• Anthony Kennedy
    10
    The Sapir-Whorf hypothesis basically says that people will only call something as they know it to be called. For example:

    You have a child who is at the age in which they start associating words with objects. One day, you toss the child a pen, and say: "Catch the ball".

    A day later, the child is asked for a ball, and the child tosses a pen.

    This hypothesis would determine that the kid did indeed toss back a ball because that is what he knew to be a ball. Can this be applied elsewhere? Depending on where people come from, there are many practices that are practiced there, but not allowed elsewhere. But should they be? Say it were illegal in place A to eat a strawberry before they have done their chores. In place B, strawberries can be eaten at any time. Say that person B from place B visits place A and eats a strawberry. Should person B be held to the same law as person A even though they both have a different idea as what is right?
  • SophistiCat
    2.2k
    The Sapir-Whorf hypothesis basically says that people will only call something as they know it to be called.Anthony Kennedy

    That's not Sapir-Whorf hypothesis, that's an obvious fact.

    Depending on where people come from, there are many practices that are practiced there, but not allowed elsewhere. But should they be? Say it were illegal in place A to eat a strawberry before they have done their chores. In place B, strawberries can be eaten at any time. Say that person B from place B visits place A and eats a strawberry. Should person B be held to the same law as person A even though they both have a different idea as what is right?Anthony Kennedy

    Your example is too ambiguous. You need to decide whether you want to talk about legal practice, or moral relativism, or multiculturalism - all different questions with different answers.
  • Michael
    15.6k
    The Sapir-Whorf Hypothesis is that languages influences (weak) or determines (strong) how we understand and perceive the world.
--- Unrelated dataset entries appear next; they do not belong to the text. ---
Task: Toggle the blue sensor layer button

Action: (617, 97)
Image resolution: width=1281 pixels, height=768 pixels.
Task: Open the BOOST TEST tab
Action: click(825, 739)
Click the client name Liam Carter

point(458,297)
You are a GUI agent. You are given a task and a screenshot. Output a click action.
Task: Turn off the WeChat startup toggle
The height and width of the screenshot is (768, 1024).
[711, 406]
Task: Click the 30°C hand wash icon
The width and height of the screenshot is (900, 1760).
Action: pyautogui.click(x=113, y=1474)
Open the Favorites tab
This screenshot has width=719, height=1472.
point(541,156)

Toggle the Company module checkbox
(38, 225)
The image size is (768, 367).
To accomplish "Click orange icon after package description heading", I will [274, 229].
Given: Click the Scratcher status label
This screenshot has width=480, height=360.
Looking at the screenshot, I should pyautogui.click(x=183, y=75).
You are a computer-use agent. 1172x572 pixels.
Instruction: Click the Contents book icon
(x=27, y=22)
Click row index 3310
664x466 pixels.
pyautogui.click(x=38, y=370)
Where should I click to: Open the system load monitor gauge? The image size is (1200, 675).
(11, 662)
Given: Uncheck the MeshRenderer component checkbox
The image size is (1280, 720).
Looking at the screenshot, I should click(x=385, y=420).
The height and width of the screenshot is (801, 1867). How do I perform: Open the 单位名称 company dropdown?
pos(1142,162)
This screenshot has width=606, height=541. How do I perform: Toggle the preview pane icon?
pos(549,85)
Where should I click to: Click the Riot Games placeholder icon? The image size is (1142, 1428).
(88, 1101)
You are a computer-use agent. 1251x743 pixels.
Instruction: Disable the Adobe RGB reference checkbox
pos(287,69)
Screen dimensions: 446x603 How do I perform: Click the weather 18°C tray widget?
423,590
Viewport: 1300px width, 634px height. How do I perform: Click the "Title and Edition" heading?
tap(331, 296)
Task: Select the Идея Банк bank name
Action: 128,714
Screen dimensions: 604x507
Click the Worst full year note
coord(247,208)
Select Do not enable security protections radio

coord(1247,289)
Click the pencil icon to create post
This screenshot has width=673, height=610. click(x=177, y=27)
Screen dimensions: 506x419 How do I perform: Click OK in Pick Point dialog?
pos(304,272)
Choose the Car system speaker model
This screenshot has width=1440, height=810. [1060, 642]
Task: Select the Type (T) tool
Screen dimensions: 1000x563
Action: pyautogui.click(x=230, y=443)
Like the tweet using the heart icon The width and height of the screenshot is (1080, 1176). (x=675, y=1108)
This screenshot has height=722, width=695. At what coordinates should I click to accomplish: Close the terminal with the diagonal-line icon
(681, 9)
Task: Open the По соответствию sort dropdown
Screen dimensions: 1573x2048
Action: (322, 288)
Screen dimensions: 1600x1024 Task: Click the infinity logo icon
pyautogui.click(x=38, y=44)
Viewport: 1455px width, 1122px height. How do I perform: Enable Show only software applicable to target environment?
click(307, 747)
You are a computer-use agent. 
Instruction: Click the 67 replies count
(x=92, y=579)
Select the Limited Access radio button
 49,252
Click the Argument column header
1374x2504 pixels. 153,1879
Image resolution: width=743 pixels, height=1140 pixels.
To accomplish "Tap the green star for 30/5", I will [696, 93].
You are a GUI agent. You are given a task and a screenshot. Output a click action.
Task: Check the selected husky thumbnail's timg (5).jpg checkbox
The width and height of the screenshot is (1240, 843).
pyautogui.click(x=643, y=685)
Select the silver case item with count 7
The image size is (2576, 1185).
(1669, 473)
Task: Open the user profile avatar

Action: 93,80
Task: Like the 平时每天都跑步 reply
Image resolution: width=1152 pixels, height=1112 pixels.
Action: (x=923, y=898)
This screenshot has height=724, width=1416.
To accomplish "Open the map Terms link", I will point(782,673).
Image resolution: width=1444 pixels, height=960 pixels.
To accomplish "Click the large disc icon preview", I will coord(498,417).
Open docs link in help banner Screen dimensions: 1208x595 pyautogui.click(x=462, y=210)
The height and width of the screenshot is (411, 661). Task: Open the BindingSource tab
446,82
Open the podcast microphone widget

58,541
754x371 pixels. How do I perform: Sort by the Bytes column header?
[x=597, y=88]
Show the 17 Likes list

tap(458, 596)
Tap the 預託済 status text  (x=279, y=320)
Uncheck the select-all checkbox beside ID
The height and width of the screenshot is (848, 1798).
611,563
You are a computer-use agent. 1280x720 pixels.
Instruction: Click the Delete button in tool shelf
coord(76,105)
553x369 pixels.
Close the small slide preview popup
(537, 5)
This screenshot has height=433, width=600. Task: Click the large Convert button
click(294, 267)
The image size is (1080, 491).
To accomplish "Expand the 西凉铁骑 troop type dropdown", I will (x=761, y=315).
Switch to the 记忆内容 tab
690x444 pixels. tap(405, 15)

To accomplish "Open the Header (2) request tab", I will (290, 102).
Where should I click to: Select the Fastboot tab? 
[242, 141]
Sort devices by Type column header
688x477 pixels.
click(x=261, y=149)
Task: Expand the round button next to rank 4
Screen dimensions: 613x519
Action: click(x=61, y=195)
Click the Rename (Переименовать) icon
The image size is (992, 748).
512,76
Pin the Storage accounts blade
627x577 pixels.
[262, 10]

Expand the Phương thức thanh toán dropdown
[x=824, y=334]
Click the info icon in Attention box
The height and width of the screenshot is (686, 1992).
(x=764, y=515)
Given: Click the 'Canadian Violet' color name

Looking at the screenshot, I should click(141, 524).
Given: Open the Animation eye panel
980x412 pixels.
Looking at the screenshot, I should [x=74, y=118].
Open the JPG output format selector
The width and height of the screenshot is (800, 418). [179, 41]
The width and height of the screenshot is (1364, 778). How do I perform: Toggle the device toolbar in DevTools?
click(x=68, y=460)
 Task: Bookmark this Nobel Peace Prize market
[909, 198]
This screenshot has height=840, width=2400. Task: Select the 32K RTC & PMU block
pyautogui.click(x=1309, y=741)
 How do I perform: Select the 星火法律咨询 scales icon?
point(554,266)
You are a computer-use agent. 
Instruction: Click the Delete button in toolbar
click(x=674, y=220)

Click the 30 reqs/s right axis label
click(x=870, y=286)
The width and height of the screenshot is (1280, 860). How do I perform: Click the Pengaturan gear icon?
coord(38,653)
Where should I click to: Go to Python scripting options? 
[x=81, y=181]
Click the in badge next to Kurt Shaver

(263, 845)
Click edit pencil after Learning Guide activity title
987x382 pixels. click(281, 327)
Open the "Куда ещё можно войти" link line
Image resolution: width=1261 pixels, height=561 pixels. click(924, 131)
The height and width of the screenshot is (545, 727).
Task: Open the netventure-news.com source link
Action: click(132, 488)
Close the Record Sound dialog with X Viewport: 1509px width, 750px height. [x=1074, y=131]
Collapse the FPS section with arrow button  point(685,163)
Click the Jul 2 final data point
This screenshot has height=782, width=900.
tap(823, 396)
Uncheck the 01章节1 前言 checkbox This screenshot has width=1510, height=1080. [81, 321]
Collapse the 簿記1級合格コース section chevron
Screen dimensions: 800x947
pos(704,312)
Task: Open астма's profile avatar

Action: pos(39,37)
    An example would be with colour. The hypothesis is that a speaker of a language that has different colour terms for blue and green can see that a blue object and a green object (each of a hue close to the boundary of the other) have a different colour but that a speaker of a language that has a single term for blue and green will see them to be the same colour.

    See here for more information.
  • TheMadFool
    13.8k
    If language does influence cognition and worldview, The Sapir-Whorf hypothesis according to wikipedia, then it becomes a question of looking for radically different ways of thinking and outlooks correlated with major differences between some languages.

    As far as I can tell, languages differ in vocalization, script and perhaps syntax but there doesn't seem much room for semantic incongruity for we share the same world. How vocalization (the sounds associated with a particular meaning), script (the shape of the letters in an alphabet), and the rules governing word usage (syntax) have an effect on the way we think and worldview is simply beyond me.

    I've heard of certain words in some languages lacking a matching counterpart in another language and by that I mean to emphasize some linguistically distinct cultures maybe missing the corresponding concepts. If these concepts are part of cognitive vocabulary and are essential ingredients of specific worldviews then, the Sapir-Whorf hypothesis has some merit. Perhaps we can find good examples that such is the case by studying languages that accommodate science (and its concepts) and those that aren't.
  • forswanked
    3
    Understanding language as performance clears up the issues. Each individual performs based on prior experience with the words currently being performed. The observer replies with an expectation of a certain reaction based on his prior experience. Added to the reply is the emotional drive of the moment. Keep in mind that the behavior is considered to be the use of words and language only after the behavior has taken place. When performed 'language' is within the entirety of the moment.

    Words and language are useful fictions. They are performances sometimes pretending to depict or describe that which is not words and language, so of course they fail when used for that task.